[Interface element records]
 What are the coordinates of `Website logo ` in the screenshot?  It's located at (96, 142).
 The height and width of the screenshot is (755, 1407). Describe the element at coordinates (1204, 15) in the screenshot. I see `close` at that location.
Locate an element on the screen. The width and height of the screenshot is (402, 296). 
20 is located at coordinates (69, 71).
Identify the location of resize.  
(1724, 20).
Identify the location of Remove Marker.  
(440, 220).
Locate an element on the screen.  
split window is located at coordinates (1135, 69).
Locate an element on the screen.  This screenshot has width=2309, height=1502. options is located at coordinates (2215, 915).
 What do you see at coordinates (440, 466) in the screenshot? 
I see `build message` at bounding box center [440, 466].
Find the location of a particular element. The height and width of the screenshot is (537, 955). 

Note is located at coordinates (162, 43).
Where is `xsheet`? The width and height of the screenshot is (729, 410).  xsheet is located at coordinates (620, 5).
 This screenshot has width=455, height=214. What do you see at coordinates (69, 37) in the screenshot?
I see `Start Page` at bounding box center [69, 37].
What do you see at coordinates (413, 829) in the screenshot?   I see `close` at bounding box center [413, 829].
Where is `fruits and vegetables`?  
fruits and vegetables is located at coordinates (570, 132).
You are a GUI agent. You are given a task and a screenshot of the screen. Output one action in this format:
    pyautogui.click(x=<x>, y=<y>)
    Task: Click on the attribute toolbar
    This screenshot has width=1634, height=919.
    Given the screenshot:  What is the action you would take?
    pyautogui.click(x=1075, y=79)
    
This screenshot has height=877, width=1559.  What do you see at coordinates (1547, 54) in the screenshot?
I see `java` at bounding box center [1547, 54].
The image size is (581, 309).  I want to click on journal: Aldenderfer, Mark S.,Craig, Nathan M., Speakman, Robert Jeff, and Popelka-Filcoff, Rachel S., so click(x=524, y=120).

_TO DO_: Recast the material above as a numbered list with no blank lines. Begin at the line that contains "coordinates (620, 5)." and stop after the line that contains "fruits and vegetables is".

_PROBLEM SOLUTION_:
1. Where is `xsheet`? The width and height of the screenshot is (729, 410).  xsheet is located at coordinates (620, 5).
2.  This screenshot has width=455, height=214. What do you see at coordinates (69, 37) in the screenshot?
3. I see `Start Page` at bounding box center [69, 37].
4. What do you see at coordinates (413, 829) in the screenshot?   I see `close` at bounding box center [413, 829].
5. Where is `fruits and vegetables`?  
6. fruits and vegetables is located at coordinates (570, 132).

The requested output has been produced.